When did Bihar become the corn belt of India? When did the mandi at Gulab Bagh near Purnia become India’s largest maize market? A quiet economic revolution has been taking place in Bihar, and this is fuelled by a collaboration between the private sector and the humble cultivator.
“Rather than being despondent after the state lost all its mines and minerals to Jharkhand, it was Nitish Kumar who realised that Bihar needed to develop its potential in agriculture and build up its human resources,” says Shantwana Bharti, a well known advocate for rural women’s issues. What was needed for farmers to change their cropping pattern according to the changing climate. With some guidance and training, those living in the flood-prone areas realised that there was a better scope for growing high-yielding maize during the rabi season – planting in October-December and harvesting in April-June. The yield is harvested before the monsoons. In 2005-06 Bihar’s rabi maize output was 10.64 lakh tonnes (lt). By 2013-14, it had doubled to 21.26 lakh tonnes.

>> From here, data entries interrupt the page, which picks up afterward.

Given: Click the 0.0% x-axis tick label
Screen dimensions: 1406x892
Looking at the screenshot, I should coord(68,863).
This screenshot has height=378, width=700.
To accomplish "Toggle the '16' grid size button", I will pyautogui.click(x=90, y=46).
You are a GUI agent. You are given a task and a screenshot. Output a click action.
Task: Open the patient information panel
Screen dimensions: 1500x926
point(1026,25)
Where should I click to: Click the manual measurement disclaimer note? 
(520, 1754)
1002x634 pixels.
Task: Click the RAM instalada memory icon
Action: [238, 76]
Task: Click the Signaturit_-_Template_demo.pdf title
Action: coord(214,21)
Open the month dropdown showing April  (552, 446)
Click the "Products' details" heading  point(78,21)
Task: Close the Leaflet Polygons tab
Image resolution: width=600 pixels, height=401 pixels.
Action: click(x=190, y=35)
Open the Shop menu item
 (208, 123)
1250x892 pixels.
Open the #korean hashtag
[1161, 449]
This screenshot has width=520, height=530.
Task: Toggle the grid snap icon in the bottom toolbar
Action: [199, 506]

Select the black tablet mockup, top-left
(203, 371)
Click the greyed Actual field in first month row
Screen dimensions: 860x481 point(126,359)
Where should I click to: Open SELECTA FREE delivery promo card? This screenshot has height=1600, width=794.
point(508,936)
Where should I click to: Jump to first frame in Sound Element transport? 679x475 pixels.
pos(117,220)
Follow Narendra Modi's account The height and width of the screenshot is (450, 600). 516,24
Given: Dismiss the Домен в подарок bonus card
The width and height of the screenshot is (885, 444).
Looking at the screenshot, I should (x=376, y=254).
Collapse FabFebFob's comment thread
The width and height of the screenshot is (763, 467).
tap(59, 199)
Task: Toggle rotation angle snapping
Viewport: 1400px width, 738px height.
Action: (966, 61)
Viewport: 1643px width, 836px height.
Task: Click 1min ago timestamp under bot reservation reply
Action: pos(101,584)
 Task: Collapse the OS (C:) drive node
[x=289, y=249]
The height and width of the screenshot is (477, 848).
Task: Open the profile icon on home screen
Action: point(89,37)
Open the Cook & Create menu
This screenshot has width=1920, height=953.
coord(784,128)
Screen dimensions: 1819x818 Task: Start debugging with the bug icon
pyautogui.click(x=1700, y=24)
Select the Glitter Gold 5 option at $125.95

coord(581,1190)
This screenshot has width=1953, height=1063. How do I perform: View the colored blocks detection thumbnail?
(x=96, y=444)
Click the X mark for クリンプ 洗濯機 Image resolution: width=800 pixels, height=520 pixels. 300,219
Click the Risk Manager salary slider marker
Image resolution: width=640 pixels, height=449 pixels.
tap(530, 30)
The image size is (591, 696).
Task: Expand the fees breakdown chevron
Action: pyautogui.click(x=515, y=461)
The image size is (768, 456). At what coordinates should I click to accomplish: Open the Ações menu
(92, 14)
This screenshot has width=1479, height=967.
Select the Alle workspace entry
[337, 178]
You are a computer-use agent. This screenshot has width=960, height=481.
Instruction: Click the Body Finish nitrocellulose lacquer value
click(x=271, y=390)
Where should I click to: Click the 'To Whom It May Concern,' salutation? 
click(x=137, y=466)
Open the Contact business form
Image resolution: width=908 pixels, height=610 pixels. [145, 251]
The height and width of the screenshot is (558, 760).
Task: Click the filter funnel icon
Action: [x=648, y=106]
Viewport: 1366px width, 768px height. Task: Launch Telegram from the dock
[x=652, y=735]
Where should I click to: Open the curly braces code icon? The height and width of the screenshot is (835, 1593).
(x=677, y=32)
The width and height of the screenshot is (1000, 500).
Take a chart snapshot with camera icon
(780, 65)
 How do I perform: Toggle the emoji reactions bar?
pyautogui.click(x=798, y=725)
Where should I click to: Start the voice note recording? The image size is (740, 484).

Even as NGOs and ‘organic farm promoters’ decry the use hybrid seeds, the ‘dreaded’ multi-national players have cornered the Bihar market. As one researcher put it, Bihar has an estimated 25-lakh packet rabi hybrid maize seed market, worth Rs 250 crore at an average Rs 1,000 per packet of 4 kg. MNCs such as DuPont Pioneer (36-37 per cent), Monsanto (29-30 per cent), Limagrain (10 per cent) and Syngenta (5 per cent) have about 85 percent of the market. The balance is accounted for by domestic players like Nuziveedu and Kaveri Seeds.
The Railway Ministry officials in New Delhi were curious to note a sudden jump in demand for empty wagons from Bihar. Till 2006-07, hardly 40-50 rail rakes, each carrying 2,600 tonnes of maize, were getting loaded annually from three sidings at Khagaria, Mansi and Naugachia. Today, eight years on some 500-550 rakes are moved from 16-odd railway sidings across central and eastern Bihar. That is about 14,30,000 tonnes of corn!
What was happening was simply this: around 2006-07, MNC traders led by Cargill started sourcing maize from Bihar for supplying to Indonesia, Malaysia and Vietnam. South America lost out. Bihar’s advantage is that the harvest arrives in the markets from early-May and can be shipped out from Visakhapatnam or Kakinada ports by end-May, three weeks before South America. The shipments get to South-East Asian ports quicker, (20 days compared to 45 days from Brazil or Argentina) and can be shipped out in smaller vessels. Suddenly, everyone from Cargill to Louis Dreyfus, Glencore, Noble Grain and Bunge were descending on Bihar.
Bihar’s annual maize exports have exceeded 10 lakh tonnes – 6.5 lt to South-East Asia and 3.5 to Bangladesh and Nepal. Global traders offered rabi maize from Bihar $10-15 cheaper per tonne than the South American grain. Bihar’s maize growers profited, their price realisations went from Rs 400 to Rs 1,200 per quintal between 2005 and 2012. The stretch from Purnia, Katihar and Bhagalpur to Madhepura, Saharsa, Khagaria and Samastipur – north of the Ganga and on either side of the Kosi – emerged as a corn belt where many farmers, big and small, harvested 50 quintals or more per acre. In the flood-prone areas of Khagaria, Saharsa, Samastipur and Katihar, rabi maize has became the major crop.
But has Bihar’s corn revolution ended before its begun? Things have turned sour with the crash in global commodity prices . With rates in South-East Asia sliding to $ 190-200 a tonne, maize exports have turned unviable. The only exports happening from Bihar today are to Bangladesh and Nepal. Farmers’ realisations, as a result, have dropped to Rs 950-1,000 per quintal in the current marketing season.
The Bihar government should take steps to see that Bihar sets up units that can utilize the corn. For example, though Bihar has poultry feed mills in the Muzaffarpur-Hajipur region, but these are of 150-200 tonnes per day (tpd) capacity, nothing like the 1,000-1,200 tpd capacity feed mills in the South India.
What must be addressed is the lack of reliable infrastructure (especially power) and administrative red-tape, which are impediments attracting investments. If agro-based processing industries are set up, Bihar will be on the path to prosperity.